For the material below, return exactly the lines starting at the line containing "[Síguenos en Instagram] (265, 2515)" and ending at the line containing "[Toggle] (51, 1690)", both ends included, and no others.

▸ The records
++++++

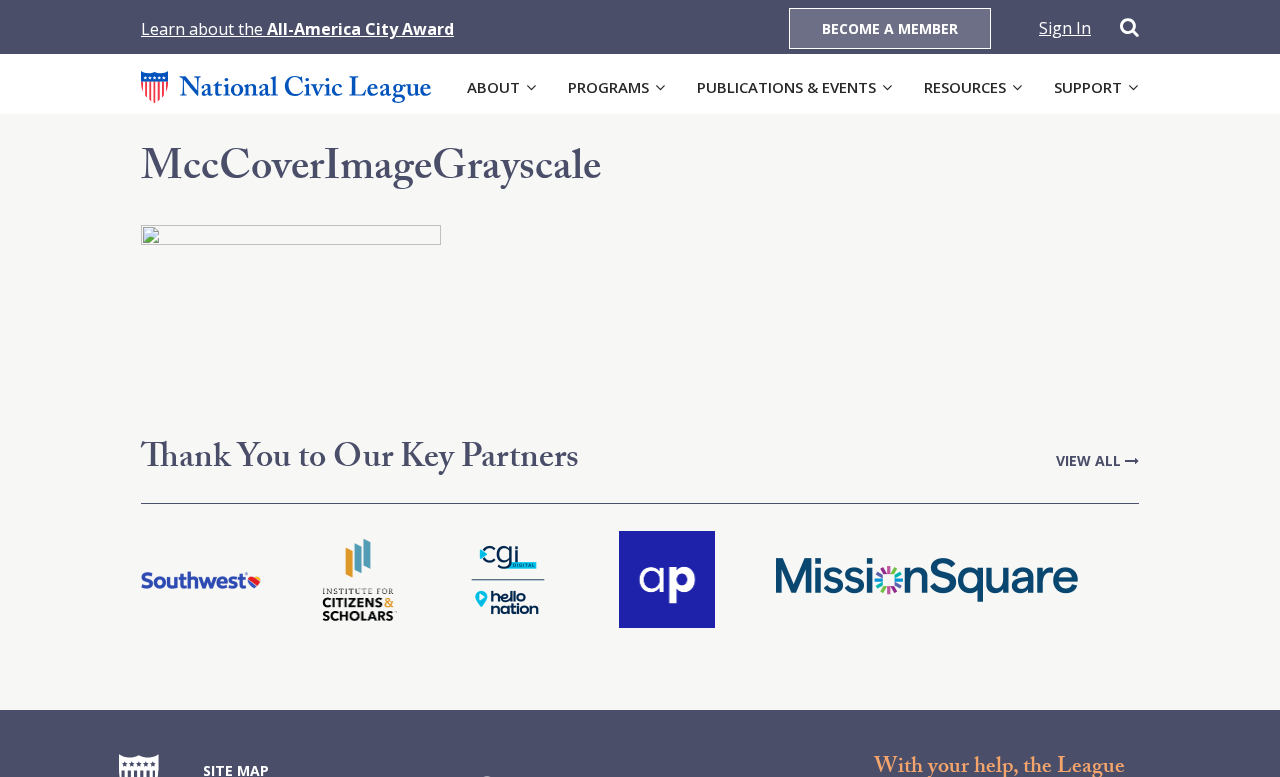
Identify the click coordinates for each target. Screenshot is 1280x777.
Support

++++++

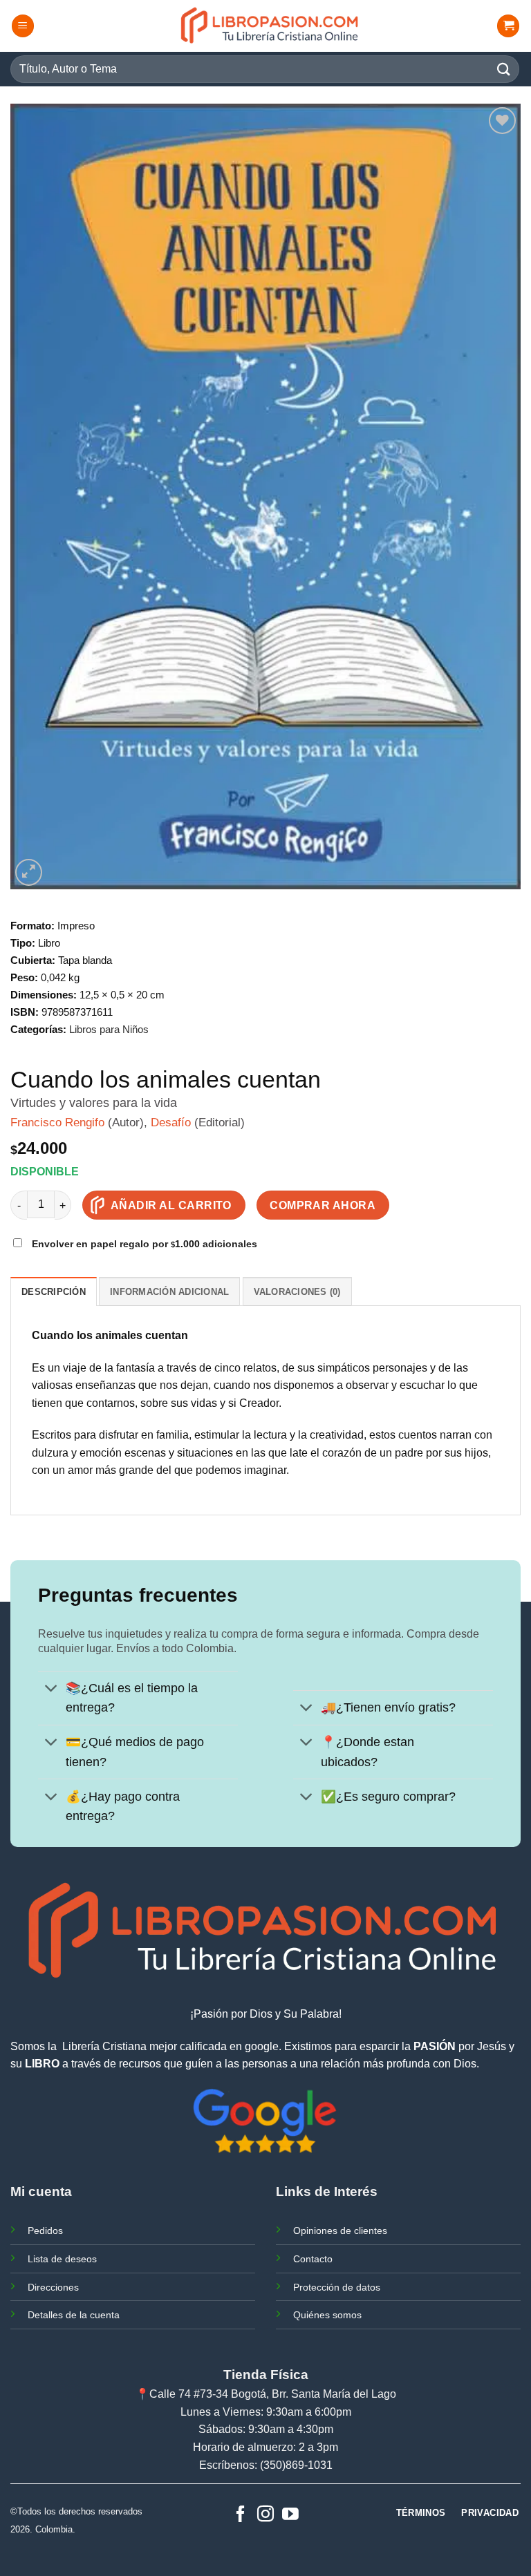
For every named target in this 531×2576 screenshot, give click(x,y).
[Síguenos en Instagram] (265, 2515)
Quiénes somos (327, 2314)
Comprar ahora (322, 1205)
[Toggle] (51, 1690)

++++++

▸ Solved exercise
[Síguenos en Instagram] (265, 2515)
Quiénes somos (327, 2314)
Comprar ahora (322, 1205)
[Toggle] (51, 1690)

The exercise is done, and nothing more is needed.